Loans sold by lenders to a secondary mortgage intermediary, which pools the mortgages to be resold as securities, represent much the same problem, he said. Lenders said they cannot afford to buy many mortgages that have undergone a cramdown.

Although only a handful of cramdown challenges have been mounted since an Oregon court blessed the first major residential real estate cramdown in October 1989, the lending industry is worried that losses resulting from such rulings could soar.

Although cramdown dispositions of commercial real estate and installment debt are common, the mortgage on a residential property until recently was considered "sacrosanct," said Lawrence Avery Young, a Houston bankruptcy lawyer and chairman of the American Bar Association's consumer bankruptcy committee.

The 1989 Oregon federal court case, however, set off a "new wave on the bankruptcy ocean," Young said.

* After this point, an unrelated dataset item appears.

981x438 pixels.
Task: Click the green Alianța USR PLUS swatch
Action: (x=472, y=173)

So far, residential cramdowns have occurred in the markets that have already experienced real estate value reversals -- Alaska, the Southwest and now the Northeast. However, Cumberland said, the problem appears destined to spread throughout the country, including the Washington area, as the recession worsens.

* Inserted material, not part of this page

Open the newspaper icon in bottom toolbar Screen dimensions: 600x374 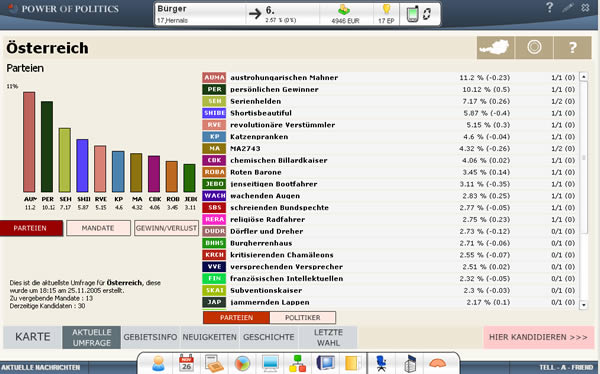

The Federal Home Loan Mortgage Corp. (Freddie Mac), a powerful secondary mortgage market player, has chosen to make a test case out of the Bellamy matter to force the Supreme Court to eventually consider the issue, said Freddie Mac associate general counsel Dean Cooper.

Freddie Mac became a party to the case by buying the Bellamys' mortgage from the original lender. The loan was pooled with other home loans and the package sold as a security to investors. As the intermediary, Freddie Mac must make up any shortfalls in the timely payment of principal and interest to the security holder.

The Mortgage Bankers Association of America, a trade group representing 2,600 lenders, also plans to enter the fray by filing a friend of the court brief in an as-yet-undetermined case, Cumberland said.

The lender group has drafted federal legislation to eliminate cramdowns and is seeking congressional sponsors to introduce the bill, Michael J. Ferrell, chief lobbyist for the association.

Congressional attention is required, because "there is a real conflict of interest between Congress encouraging the borrowing consumer to have a fresh start {through the federal bankruptcy code} and in the interest of Congress in having public policy that encourages homeownership," Cumberland said

Under a cramdown, the court splits the mortgage debt into two parts. The amount of debt in excess of the property's current value becomes an unsecured claim.

Depending upon the three- to five-year workout plan agreed to by the bankruptcy court, the unsecured amount is usually not repaid in full. The court may forgive the debt entirely or allow the borrower to pay it back at a discount of as little as 10 cents on the dollar.

The amount of debt equal to the value of the property is treated as a secured claim that the borrower must continue to pay.

Under some cramdown interpretations, the borrower must continue making the originally scheduled monthly payments, even though the secured debt has become lower. Consequently, the borrower's immediate financial burden remains unchanged, although the mortgage will ultimately be paid off sooner.

In its brief on the Bellamy case, Freddie Mac argued that a cramdown "deprives the residential mortgage lender of its rights without contributing to the 'fresh start' objective of the bankruptcy code."

Without a cramdown, however, bankruptcy attorney Young said, the borrower cannot sell the property for enough to satisfy the original debt.

Charmoy, for his part, is convinced that borrowers should not have to sell their homes to benefit from a cramdown. He said he argued on the Bellamys' behalf that the court should lower the monthly payment sufficiently to amortize the lower secured mortgage amount over the original loan term as part of a cramdown ruling.